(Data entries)
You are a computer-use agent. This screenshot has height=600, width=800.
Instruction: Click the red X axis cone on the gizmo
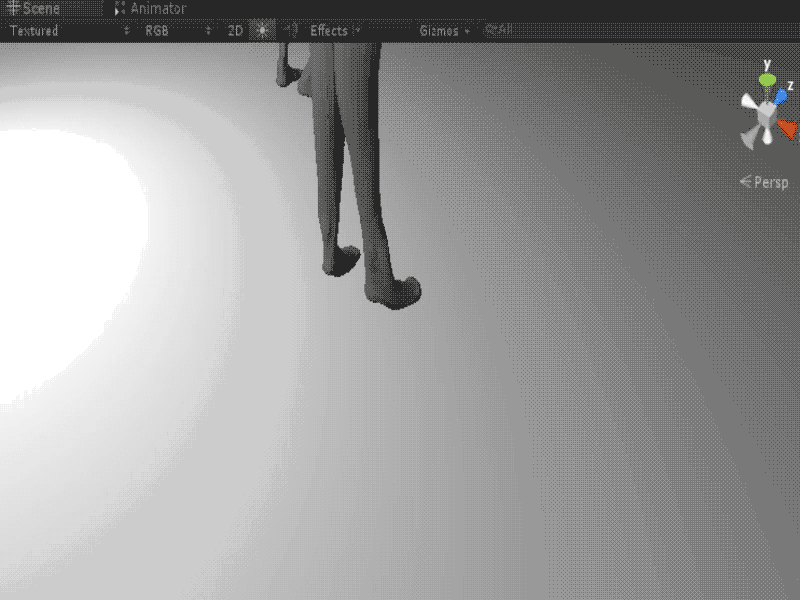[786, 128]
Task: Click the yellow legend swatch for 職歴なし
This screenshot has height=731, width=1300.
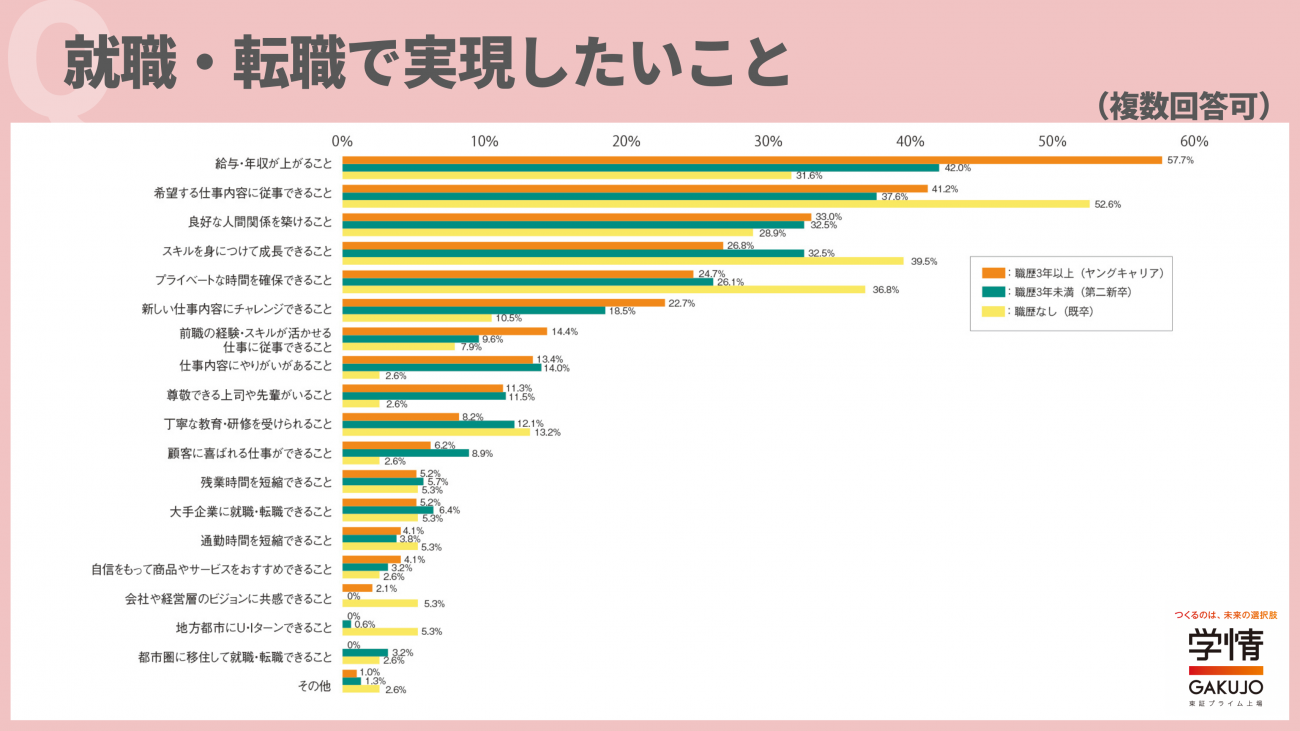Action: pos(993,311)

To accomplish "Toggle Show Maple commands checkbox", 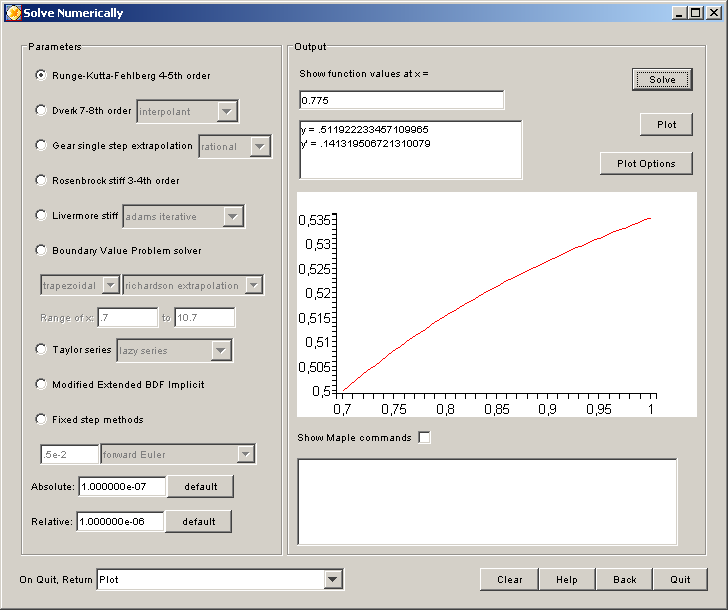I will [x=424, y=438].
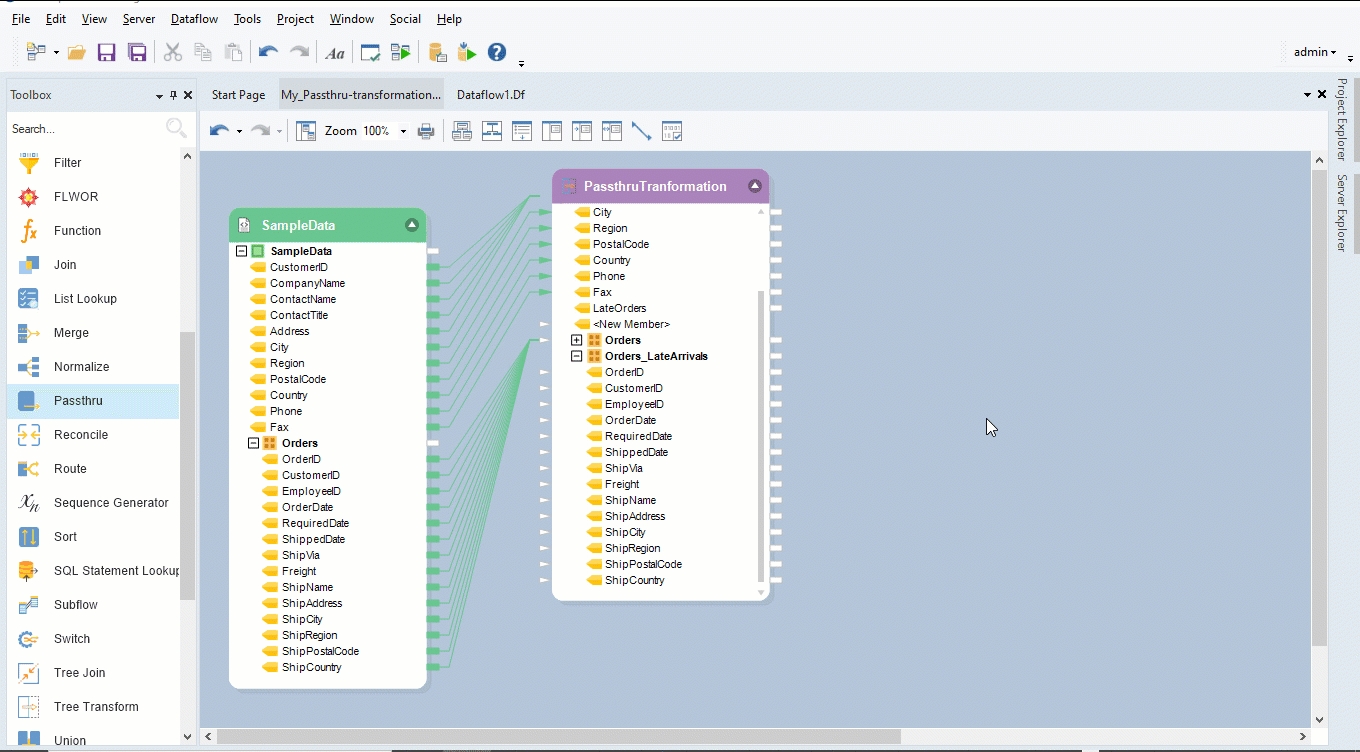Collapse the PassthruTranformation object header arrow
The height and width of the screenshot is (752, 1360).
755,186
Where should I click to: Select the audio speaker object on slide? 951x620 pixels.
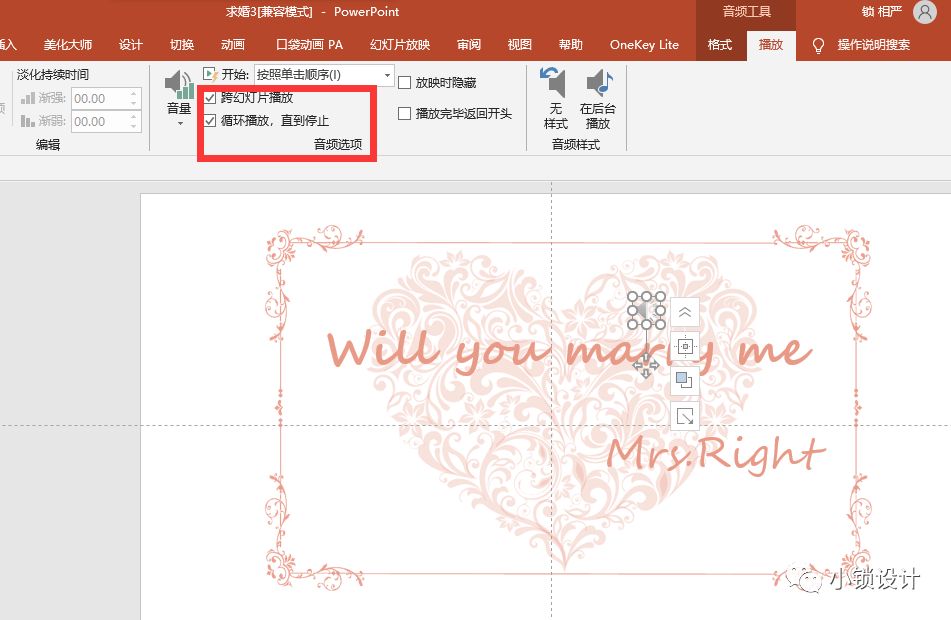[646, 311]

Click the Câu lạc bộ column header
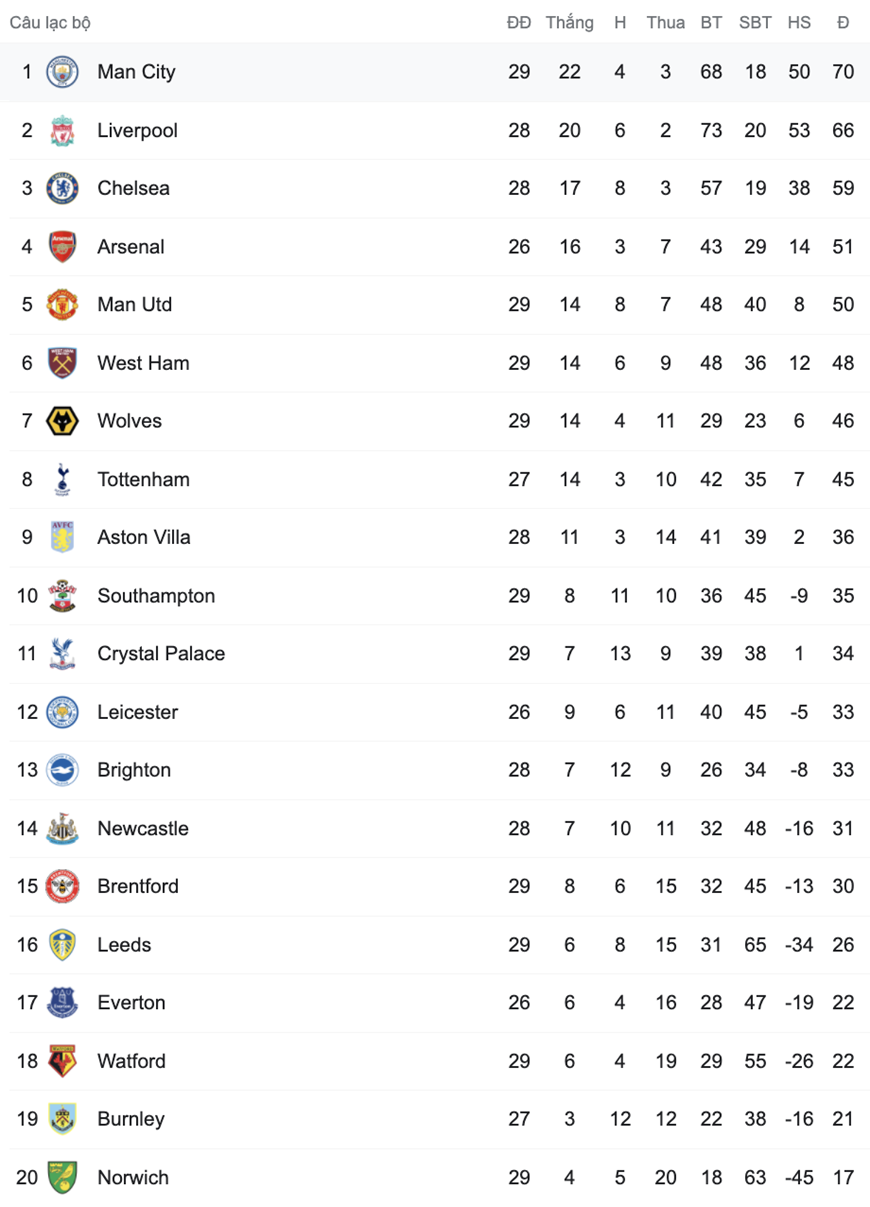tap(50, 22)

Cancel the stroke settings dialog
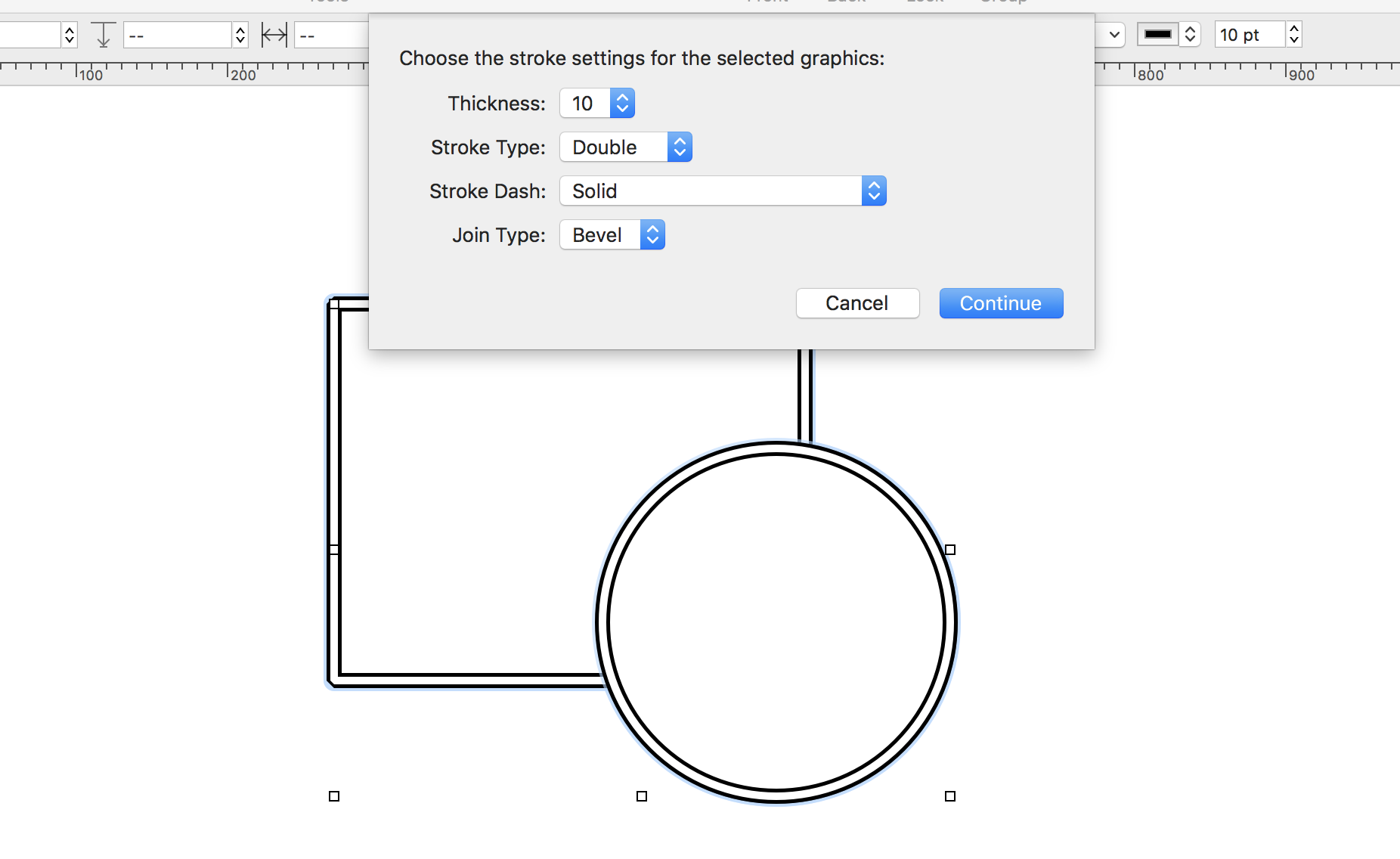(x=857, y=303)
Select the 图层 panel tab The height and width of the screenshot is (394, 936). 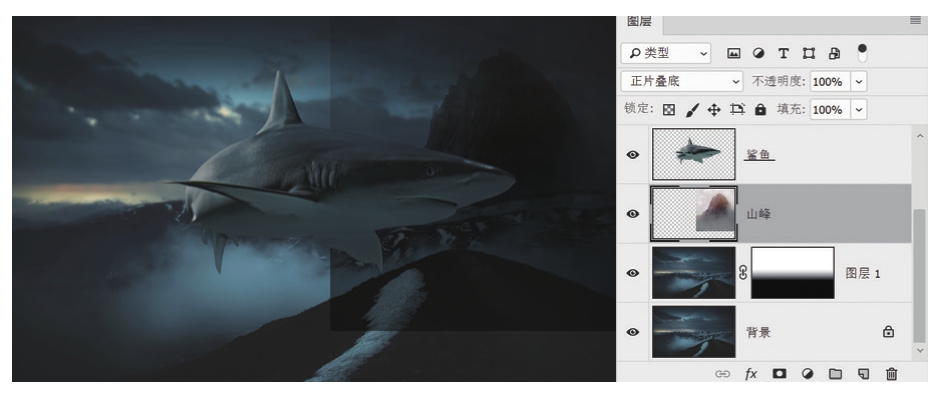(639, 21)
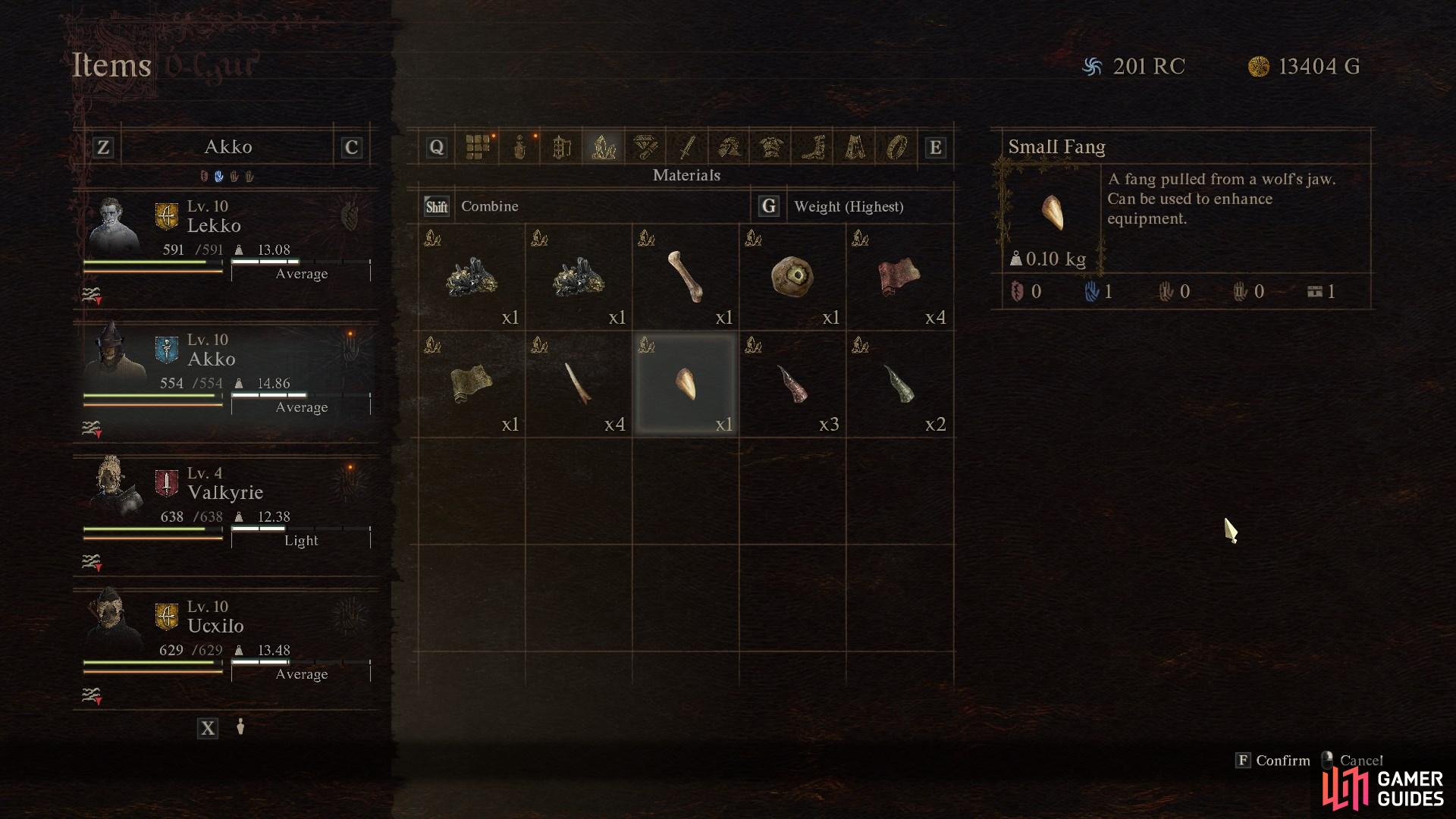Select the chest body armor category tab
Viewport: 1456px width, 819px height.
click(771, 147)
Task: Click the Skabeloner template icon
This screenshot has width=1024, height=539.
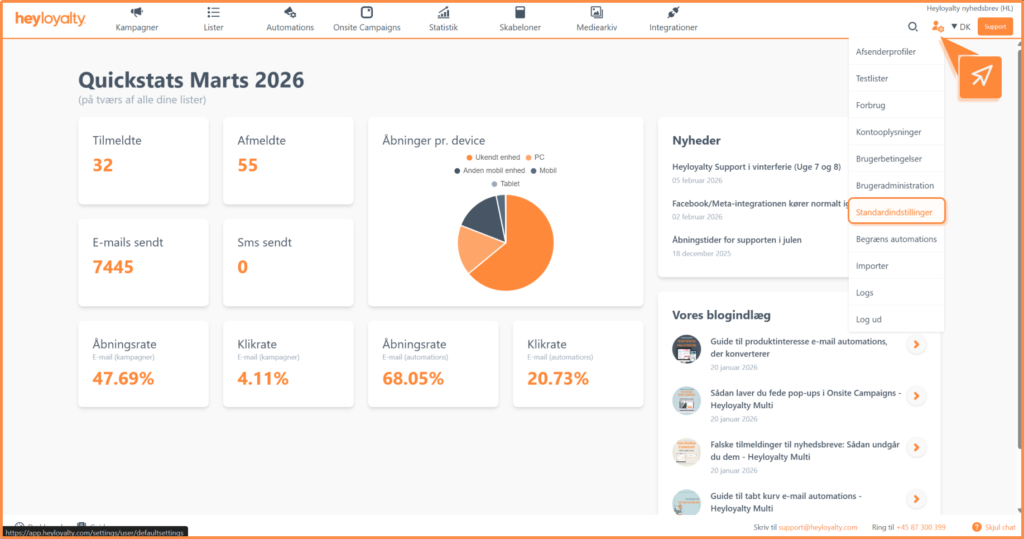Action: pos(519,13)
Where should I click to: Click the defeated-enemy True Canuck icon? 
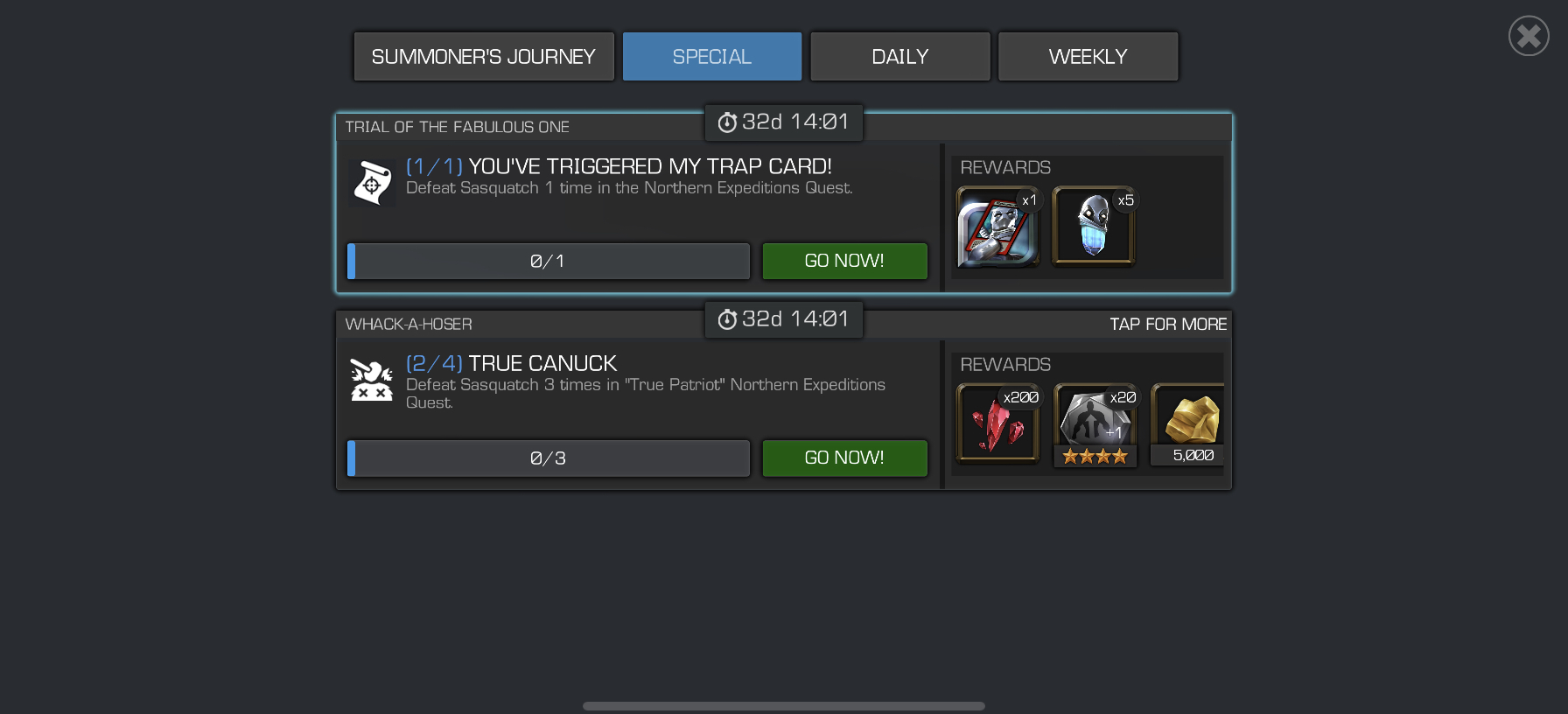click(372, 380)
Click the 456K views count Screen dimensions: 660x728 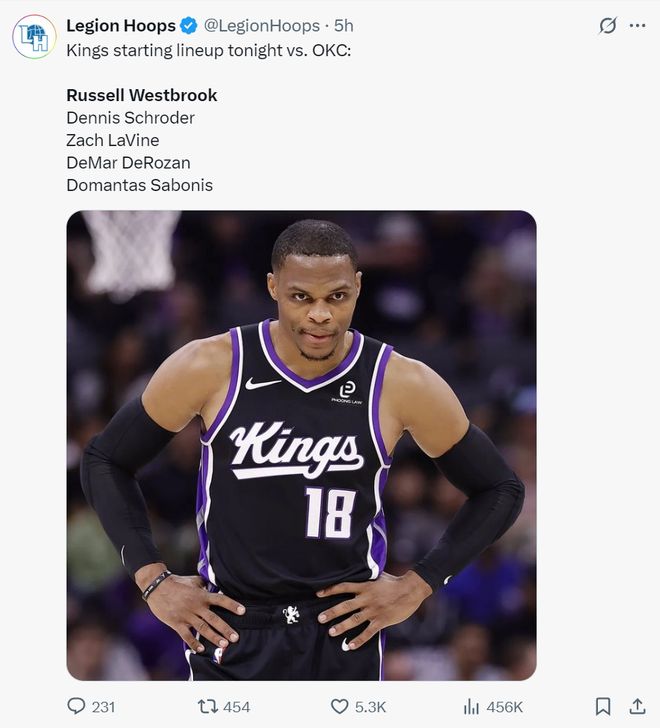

§ WORK REQUIRED
With all pictures omitted, return exactly the lines from the one containing "Where should I click to: Click" through the end of the entries above.

§ WRITTEN RESPONSE
Where should I click to: Click the defeated-enemy True Canuck icon? 
click(372, 380)
Click the 456K views count Screen dimensions: 660x728 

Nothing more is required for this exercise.